▶ **WORK TO BE COMPLETED**
Look through the records, and whenever a line includes the word "notification", copy it.

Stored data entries
━━━━━━━━

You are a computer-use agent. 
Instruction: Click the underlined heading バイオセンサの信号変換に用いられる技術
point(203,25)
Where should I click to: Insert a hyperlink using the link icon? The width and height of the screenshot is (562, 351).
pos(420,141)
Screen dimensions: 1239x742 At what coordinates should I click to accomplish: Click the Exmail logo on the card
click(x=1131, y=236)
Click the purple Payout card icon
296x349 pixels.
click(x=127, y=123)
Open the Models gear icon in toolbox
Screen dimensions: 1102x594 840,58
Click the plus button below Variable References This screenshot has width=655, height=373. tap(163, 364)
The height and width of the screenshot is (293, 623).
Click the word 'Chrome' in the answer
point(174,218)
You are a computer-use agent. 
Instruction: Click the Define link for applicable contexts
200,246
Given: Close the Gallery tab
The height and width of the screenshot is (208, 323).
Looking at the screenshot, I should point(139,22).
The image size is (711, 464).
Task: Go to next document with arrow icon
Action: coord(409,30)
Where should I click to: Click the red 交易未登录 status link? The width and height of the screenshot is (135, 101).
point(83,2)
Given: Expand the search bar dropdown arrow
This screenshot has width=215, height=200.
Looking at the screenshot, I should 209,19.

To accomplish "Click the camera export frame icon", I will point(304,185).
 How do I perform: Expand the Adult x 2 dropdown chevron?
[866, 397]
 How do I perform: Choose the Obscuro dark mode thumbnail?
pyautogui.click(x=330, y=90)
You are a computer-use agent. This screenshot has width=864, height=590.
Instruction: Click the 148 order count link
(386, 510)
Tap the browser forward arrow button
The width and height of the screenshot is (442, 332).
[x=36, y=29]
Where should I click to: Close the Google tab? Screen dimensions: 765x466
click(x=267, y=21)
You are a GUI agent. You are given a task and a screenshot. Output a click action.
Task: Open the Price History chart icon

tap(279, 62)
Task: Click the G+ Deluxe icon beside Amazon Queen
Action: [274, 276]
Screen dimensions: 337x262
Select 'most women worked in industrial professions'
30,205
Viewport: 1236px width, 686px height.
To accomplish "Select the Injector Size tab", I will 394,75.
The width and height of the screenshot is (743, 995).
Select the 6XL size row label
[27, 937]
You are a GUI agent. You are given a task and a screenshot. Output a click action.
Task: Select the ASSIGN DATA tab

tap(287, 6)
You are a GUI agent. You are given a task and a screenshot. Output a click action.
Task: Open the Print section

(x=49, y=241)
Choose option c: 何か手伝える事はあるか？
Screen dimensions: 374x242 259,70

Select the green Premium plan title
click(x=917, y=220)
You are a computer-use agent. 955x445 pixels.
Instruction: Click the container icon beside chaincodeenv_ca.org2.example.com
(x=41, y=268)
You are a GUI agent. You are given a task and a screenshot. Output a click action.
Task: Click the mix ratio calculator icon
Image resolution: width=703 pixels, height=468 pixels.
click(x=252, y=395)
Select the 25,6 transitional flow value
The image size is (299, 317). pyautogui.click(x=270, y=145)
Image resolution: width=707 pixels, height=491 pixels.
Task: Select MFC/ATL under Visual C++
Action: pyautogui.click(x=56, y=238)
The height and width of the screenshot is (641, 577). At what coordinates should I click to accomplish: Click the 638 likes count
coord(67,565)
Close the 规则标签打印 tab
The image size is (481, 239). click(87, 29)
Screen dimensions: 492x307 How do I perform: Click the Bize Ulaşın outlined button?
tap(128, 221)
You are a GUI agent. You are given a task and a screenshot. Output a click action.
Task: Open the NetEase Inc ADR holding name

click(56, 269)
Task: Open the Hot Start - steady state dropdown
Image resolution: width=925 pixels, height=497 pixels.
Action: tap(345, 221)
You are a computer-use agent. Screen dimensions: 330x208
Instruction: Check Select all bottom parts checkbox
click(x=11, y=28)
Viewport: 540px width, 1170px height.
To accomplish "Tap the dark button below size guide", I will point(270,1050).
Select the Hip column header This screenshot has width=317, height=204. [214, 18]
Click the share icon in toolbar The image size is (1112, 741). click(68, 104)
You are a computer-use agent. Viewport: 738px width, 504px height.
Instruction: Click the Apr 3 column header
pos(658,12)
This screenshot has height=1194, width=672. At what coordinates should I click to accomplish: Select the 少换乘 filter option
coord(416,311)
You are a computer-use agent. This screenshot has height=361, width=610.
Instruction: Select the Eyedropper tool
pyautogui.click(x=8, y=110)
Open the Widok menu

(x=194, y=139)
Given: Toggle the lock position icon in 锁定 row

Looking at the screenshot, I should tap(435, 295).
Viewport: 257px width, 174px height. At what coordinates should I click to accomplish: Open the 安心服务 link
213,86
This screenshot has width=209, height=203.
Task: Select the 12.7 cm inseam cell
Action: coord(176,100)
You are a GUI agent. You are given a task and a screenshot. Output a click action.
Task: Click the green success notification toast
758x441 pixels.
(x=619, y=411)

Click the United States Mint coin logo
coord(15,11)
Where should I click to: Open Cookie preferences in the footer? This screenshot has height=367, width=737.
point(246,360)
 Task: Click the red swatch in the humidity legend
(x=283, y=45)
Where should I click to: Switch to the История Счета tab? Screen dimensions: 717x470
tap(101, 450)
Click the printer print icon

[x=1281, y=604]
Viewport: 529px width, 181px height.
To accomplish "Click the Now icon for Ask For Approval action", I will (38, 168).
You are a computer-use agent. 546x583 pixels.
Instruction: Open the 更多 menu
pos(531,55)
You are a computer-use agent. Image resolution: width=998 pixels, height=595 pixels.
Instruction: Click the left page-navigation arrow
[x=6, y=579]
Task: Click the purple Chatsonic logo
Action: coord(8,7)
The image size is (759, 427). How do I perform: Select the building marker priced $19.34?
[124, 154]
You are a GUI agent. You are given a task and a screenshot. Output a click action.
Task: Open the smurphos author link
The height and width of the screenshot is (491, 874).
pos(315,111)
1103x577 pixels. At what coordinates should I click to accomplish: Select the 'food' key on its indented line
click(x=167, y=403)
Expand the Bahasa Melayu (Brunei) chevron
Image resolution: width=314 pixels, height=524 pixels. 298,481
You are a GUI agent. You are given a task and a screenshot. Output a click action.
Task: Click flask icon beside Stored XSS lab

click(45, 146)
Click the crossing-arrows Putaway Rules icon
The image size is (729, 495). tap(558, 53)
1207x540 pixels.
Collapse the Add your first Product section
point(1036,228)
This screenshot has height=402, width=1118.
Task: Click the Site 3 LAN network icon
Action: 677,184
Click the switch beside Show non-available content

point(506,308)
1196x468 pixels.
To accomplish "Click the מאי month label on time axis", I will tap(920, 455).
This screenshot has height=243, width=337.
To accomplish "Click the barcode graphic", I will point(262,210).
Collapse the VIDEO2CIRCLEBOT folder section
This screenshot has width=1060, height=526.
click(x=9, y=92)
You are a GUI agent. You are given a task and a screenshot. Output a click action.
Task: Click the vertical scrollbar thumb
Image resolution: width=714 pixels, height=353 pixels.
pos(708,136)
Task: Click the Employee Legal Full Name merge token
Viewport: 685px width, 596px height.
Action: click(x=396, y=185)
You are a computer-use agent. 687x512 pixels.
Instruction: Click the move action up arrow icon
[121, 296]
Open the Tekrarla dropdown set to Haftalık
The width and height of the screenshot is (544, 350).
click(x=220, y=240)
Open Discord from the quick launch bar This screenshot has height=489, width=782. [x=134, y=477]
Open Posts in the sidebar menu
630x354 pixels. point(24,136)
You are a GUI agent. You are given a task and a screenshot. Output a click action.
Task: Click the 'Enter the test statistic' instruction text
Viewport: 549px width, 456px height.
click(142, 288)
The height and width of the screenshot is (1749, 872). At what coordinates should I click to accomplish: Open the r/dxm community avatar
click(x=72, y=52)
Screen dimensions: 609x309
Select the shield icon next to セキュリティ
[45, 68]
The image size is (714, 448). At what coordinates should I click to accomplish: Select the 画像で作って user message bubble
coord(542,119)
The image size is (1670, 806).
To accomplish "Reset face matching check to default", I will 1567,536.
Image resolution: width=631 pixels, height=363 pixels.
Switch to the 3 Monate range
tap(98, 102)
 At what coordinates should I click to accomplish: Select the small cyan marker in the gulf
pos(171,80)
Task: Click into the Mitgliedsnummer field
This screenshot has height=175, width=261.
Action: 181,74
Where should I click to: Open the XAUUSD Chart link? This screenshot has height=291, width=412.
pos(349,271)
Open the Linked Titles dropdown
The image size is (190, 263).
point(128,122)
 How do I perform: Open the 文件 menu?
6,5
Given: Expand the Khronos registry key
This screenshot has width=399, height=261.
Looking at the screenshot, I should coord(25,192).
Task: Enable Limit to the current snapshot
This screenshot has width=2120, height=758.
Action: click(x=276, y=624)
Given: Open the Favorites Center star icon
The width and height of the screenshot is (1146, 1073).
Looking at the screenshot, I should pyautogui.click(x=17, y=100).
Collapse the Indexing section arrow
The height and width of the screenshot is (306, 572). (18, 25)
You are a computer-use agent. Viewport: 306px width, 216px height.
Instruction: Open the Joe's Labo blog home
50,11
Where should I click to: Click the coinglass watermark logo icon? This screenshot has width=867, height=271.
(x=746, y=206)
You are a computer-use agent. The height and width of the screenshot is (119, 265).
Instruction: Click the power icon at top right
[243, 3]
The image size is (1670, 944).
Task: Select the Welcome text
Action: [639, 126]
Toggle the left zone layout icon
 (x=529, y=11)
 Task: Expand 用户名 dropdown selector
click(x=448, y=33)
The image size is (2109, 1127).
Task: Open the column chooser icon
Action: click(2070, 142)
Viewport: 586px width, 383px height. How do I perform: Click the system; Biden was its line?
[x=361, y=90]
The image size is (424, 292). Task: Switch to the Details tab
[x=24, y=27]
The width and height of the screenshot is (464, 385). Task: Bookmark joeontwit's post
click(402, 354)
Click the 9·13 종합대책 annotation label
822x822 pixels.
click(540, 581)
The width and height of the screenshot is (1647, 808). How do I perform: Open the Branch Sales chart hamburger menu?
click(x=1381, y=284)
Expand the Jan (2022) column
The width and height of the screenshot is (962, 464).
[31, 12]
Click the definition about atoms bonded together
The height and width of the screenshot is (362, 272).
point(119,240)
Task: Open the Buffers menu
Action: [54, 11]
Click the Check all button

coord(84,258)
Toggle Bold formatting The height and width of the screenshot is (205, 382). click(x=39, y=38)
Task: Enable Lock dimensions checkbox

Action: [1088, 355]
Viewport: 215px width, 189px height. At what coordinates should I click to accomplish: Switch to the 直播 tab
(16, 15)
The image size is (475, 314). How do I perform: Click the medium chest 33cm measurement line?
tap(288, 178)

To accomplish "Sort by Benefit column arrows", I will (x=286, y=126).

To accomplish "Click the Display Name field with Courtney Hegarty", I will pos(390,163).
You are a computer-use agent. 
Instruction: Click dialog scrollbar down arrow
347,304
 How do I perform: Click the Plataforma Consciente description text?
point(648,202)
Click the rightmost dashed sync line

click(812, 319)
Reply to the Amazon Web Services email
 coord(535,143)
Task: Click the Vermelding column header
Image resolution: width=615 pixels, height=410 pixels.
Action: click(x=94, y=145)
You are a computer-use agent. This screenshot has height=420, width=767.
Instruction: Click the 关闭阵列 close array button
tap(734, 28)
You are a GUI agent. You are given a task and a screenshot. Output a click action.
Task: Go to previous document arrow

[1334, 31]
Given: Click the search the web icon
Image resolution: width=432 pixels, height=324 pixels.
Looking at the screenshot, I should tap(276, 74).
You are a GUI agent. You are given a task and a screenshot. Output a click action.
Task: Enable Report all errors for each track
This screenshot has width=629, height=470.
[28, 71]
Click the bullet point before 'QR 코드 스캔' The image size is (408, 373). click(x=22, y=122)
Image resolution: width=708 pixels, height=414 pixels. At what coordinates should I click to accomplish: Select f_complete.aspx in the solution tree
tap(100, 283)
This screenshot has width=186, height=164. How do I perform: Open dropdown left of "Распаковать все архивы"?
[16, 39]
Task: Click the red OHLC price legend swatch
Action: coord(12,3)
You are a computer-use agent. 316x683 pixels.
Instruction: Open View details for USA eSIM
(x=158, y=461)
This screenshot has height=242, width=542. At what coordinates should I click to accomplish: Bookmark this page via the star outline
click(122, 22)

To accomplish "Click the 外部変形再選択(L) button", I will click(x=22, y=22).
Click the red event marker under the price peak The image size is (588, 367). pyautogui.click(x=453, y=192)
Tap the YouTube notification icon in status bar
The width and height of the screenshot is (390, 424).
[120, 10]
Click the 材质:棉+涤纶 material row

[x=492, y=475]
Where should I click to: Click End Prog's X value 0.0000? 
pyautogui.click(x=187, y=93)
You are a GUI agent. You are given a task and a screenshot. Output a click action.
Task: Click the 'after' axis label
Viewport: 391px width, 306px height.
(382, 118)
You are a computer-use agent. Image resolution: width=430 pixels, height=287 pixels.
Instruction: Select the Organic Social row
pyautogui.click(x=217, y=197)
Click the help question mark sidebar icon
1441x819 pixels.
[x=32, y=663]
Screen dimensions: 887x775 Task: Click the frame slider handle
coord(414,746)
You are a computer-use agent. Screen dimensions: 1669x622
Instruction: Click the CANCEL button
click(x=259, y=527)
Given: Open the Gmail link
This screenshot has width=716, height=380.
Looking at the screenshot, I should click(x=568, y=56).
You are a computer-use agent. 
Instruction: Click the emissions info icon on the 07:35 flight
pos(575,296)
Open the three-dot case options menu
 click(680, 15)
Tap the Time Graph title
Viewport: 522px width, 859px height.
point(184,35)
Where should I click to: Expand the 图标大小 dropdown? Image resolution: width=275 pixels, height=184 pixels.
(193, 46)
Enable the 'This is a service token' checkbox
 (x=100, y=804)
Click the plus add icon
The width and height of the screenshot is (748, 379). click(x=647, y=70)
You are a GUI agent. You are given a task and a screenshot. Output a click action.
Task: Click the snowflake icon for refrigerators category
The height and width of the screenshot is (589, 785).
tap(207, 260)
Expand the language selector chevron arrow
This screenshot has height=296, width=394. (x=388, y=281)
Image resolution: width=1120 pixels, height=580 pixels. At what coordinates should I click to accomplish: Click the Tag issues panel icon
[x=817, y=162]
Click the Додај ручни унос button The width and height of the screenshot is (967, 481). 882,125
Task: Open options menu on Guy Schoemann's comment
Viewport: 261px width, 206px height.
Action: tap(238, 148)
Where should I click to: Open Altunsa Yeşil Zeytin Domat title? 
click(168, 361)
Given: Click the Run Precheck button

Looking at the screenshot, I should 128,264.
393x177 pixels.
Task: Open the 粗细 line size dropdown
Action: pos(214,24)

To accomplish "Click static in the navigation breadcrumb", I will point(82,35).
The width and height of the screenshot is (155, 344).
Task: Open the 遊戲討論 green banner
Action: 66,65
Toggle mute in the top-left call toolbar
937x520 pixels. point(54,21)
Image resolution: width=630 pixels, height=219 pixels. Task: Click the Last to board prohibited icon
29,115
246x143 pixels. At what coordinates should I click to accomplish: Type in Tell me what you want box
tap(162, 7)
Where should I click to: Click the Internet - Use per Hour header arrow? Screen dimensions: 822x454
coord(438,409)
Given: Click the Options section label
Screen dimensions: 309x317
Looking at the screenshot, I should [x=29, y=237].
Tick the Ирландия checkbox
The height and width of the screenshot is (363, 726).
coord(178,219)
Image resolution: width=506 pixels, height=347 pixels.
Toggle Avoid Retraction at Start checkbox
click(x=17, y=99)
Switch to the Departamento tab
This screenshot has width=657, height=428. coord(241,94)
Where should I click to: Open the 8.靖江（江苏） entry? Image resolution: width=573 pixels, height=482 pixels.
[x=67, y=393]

━━━━━━━━

▶ **ANSWER SECTION**
Task: Click the green success notification toast
Tap the YouTube notification icon in status bar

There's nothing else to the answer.